EXERCISE PROMPT: Echo the data from the line containing "You are a GUI", including that line, through the end of the data, and leave out the pictures.

RAW RECORDS:
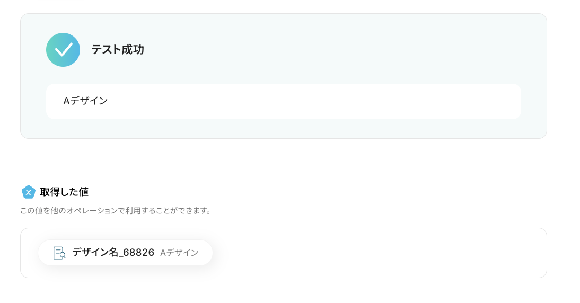This screenshot has height=303, width=580.
Task: Click empty space in the acquired values box
Action: (x=371, y=253)
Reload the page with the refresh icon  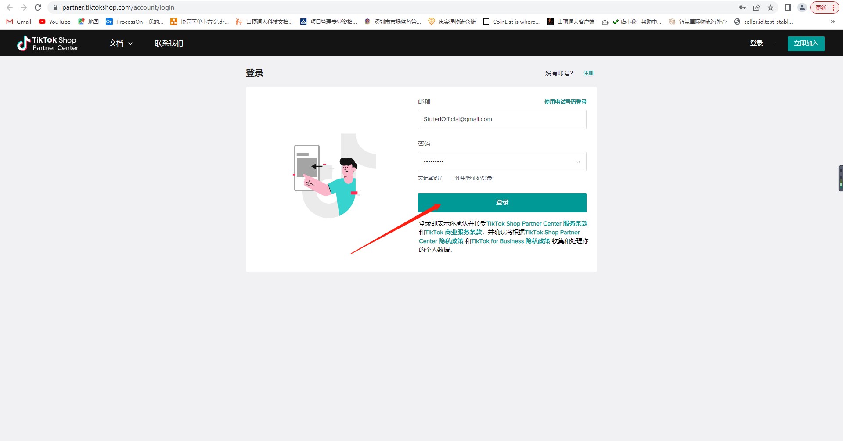38,7
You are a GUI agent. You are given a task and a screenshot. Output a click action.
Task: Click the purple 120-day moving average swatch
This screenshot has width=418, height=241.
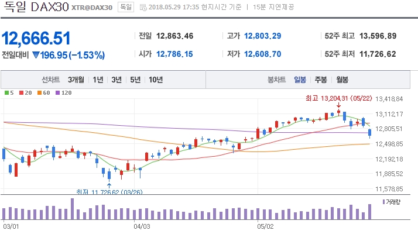click(56, 93)
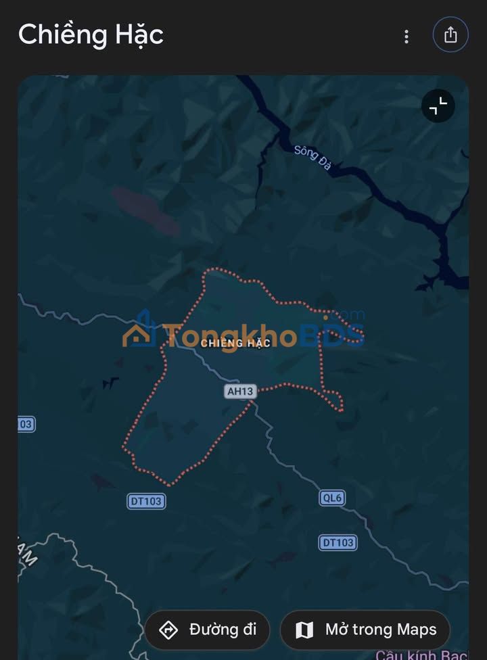
Task: Click the Sông Đà river label
Action: (312, 158)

FINAL ANSWER:
You are a GUI agent. You are given a task and a screenshot. Output a click action.
Task: Click the purple 120-day moving average swatch
This screenshot has width=418, height=241.
click(56, 93)
Task: Click the Sông Đà river label
Action: (312, 158)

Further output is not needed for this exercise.